[Data items]
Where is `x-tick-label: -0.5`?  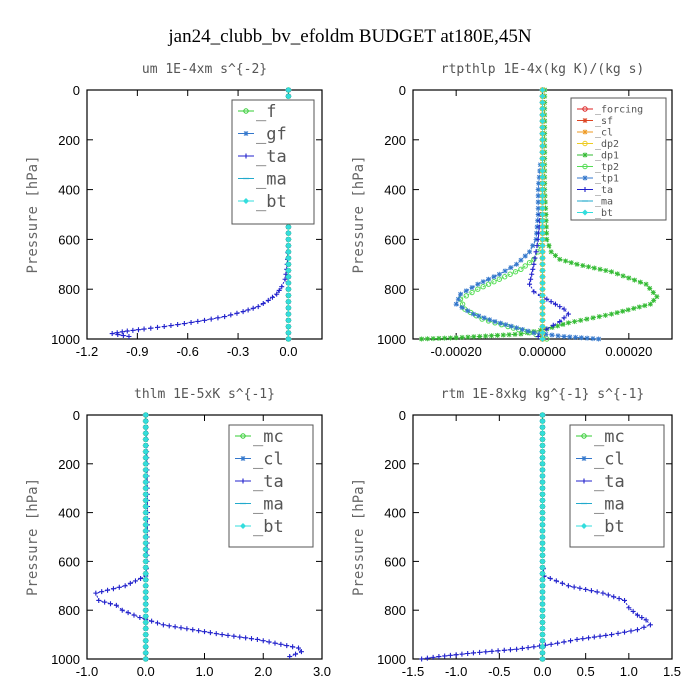 x-tick-label: -0.5 is located at coordinates (499, 672).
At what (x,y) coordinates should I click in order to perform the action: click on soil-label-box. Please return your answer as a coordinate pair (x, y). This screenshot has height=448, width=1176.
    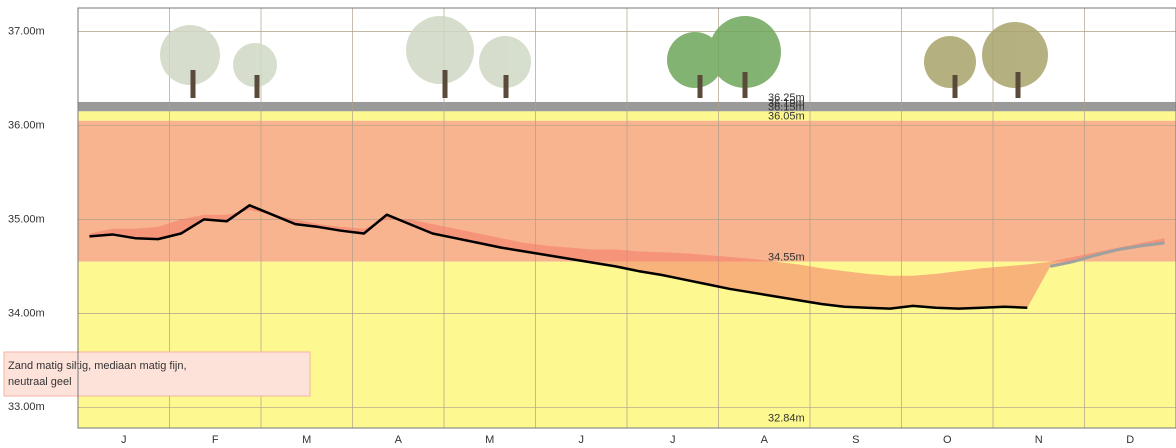
    Looking at the image, I should click on (157, 374).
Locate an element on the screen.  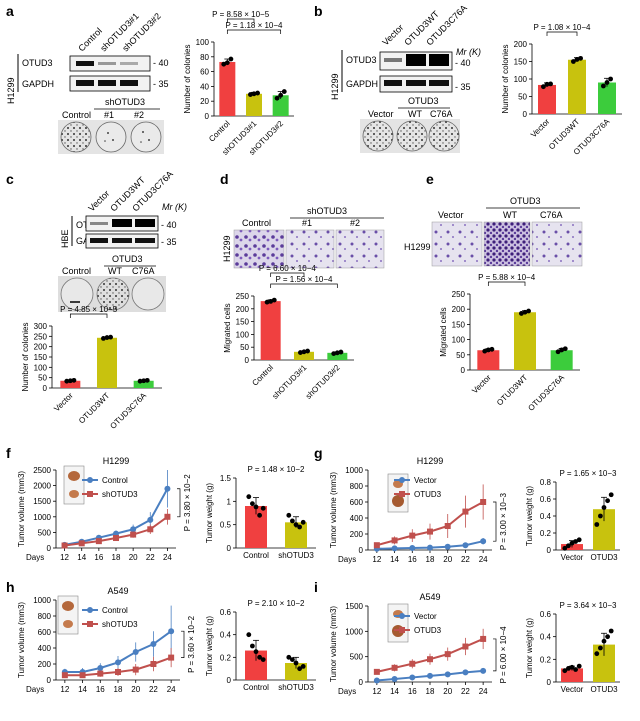
y-tick-label: 150 is located at coordinates (459, 324).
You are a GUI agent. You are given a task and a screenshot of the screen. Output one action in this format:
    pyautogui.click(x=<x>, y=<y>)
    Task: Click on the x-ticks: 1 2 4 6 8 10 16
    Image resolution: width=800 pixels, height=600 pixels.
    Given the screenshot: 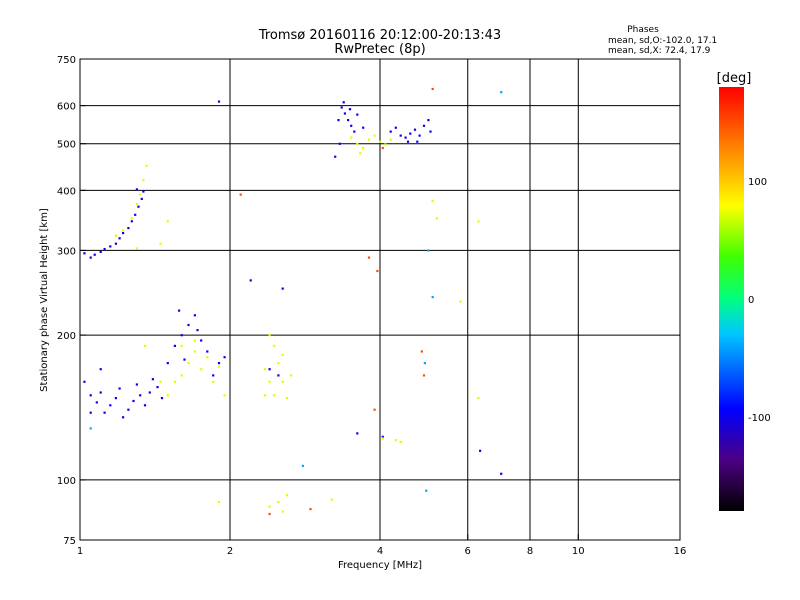 What is the action you would take?
    pyautogui.click(x=382, y=546)
    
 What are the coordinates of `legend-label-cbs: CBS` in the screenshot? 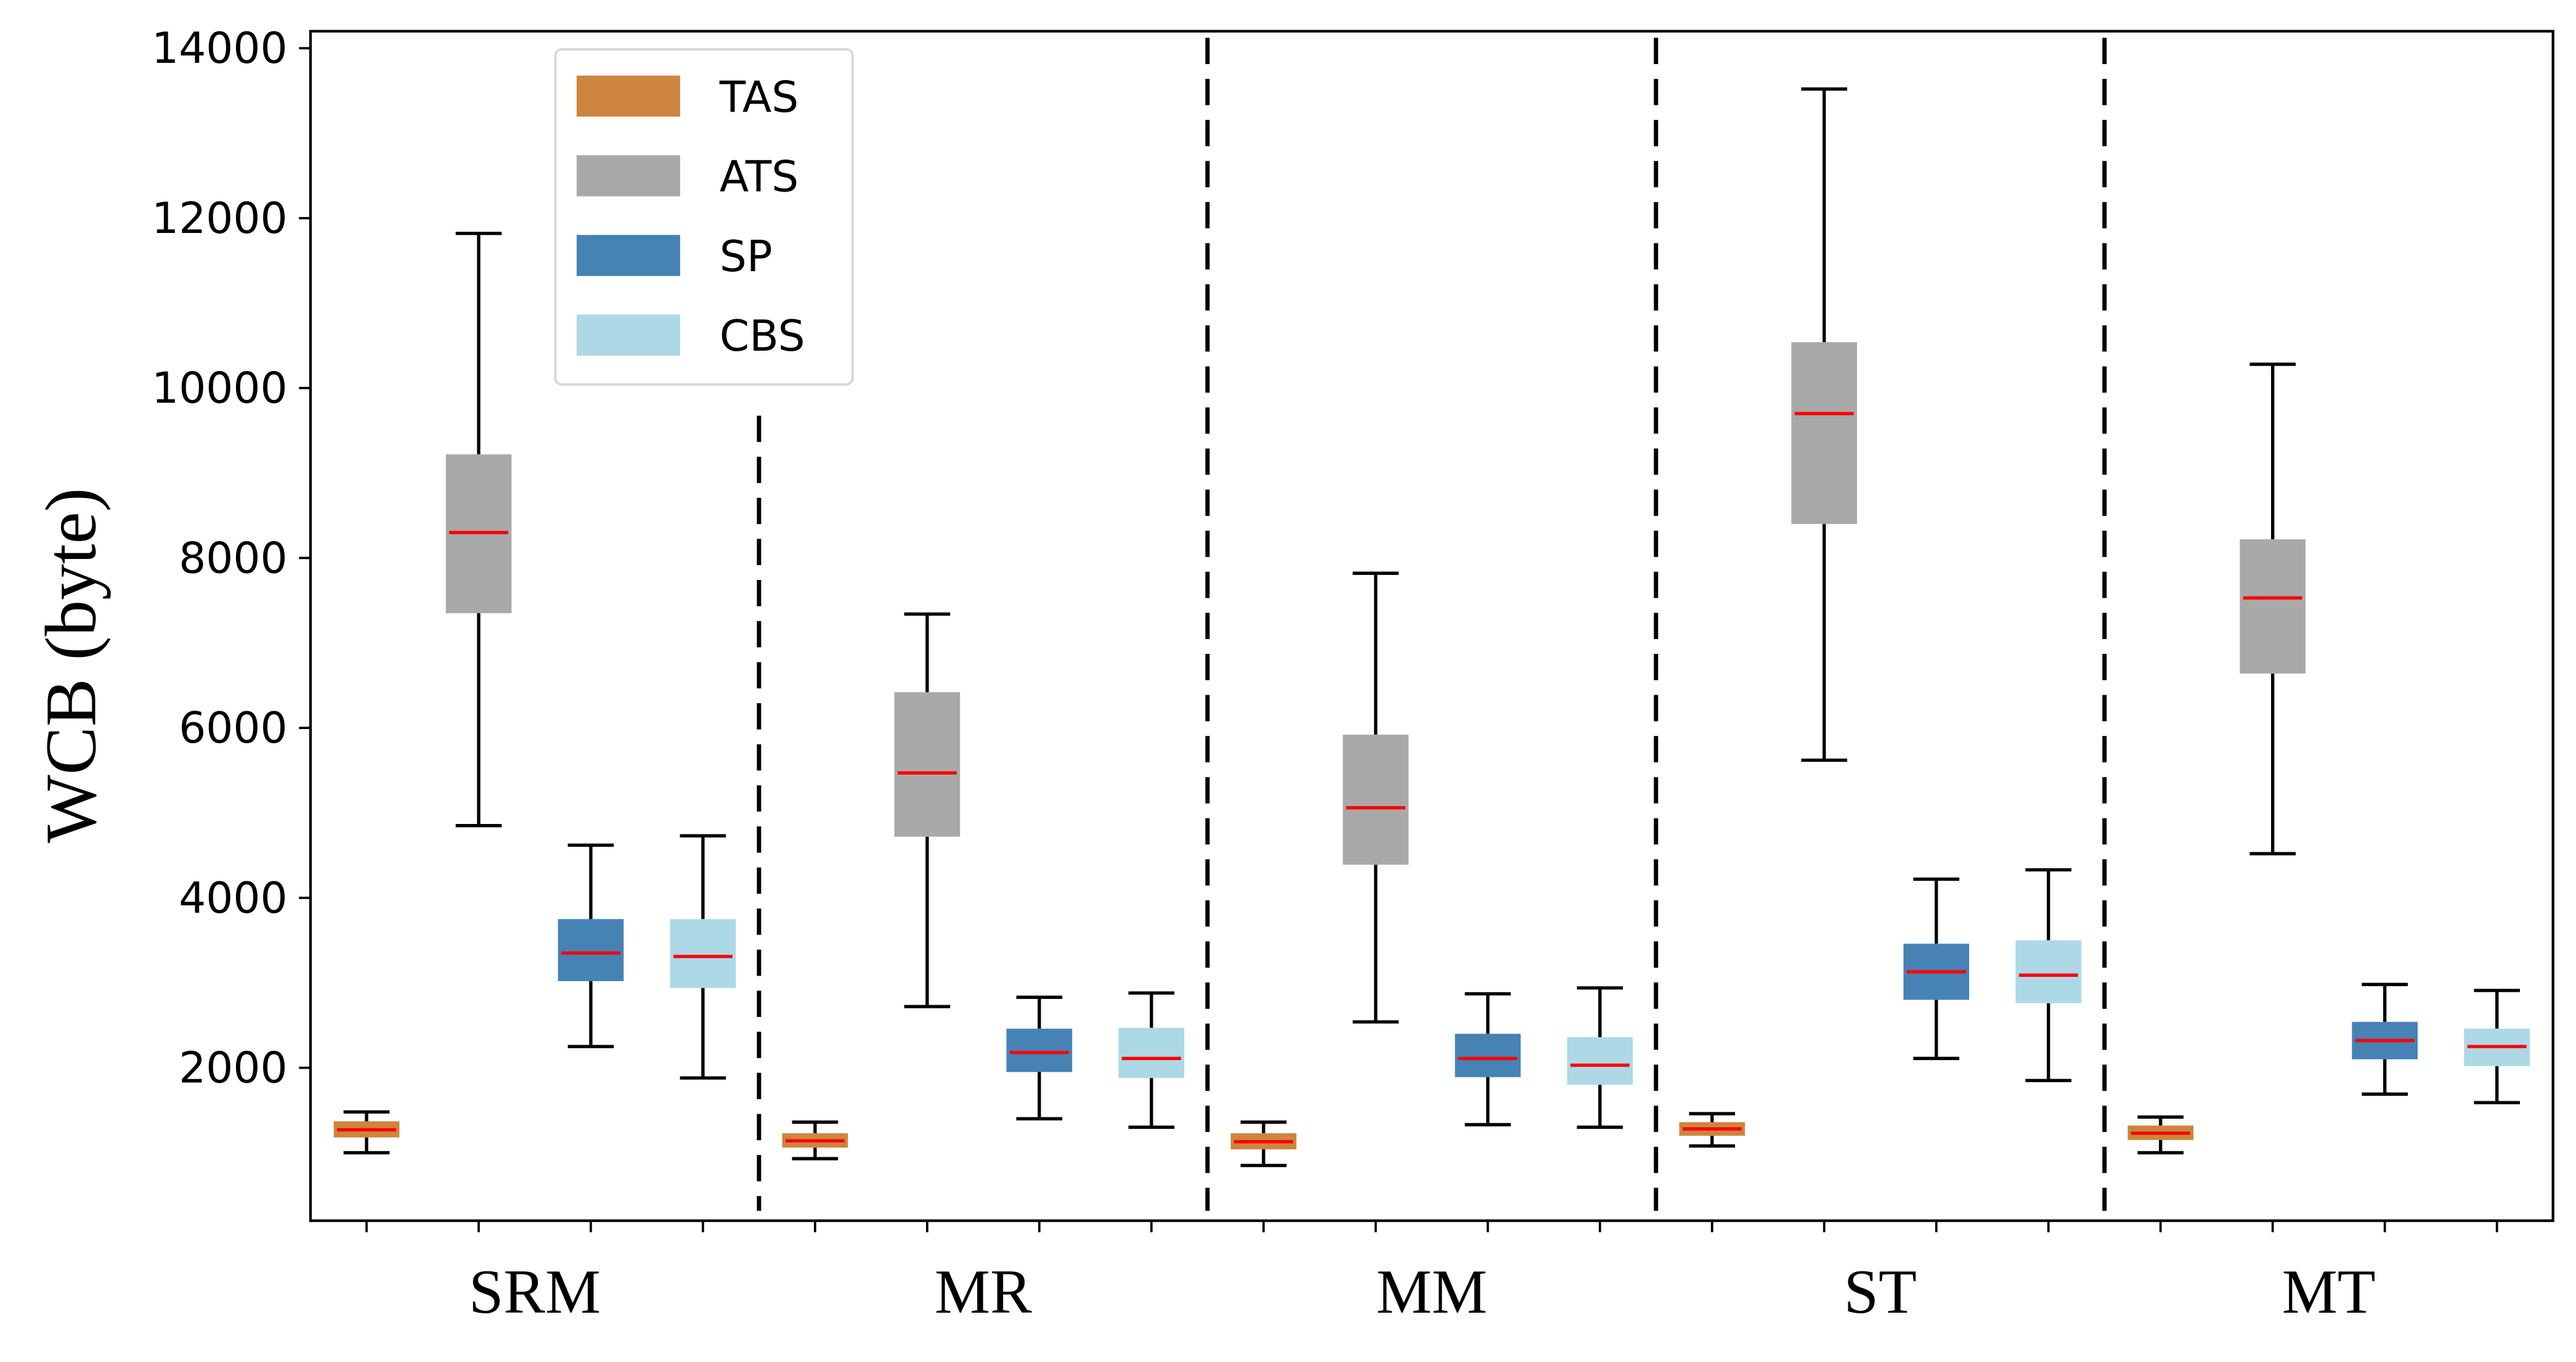 It's located at (762, 337).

> **What you will do**
Put everything in the records from the line containing "You are a GUI" down to the line containing "Image resolution: width=800", both included, into a JSON list of strings with one string per line, leaving out blank lines.

> **Response area**
[
  "You are a GUI agent. You are given a task and a screenshot of the screen. Output one action in this format:",
  "    pyautogui.click(x=<x>, y=<y>)",
  "    Task: Click on the x-ticks: 1 2 4 6 8 10 16",
  "    Image resolution: width=800 pixels, height=600 pixels."
]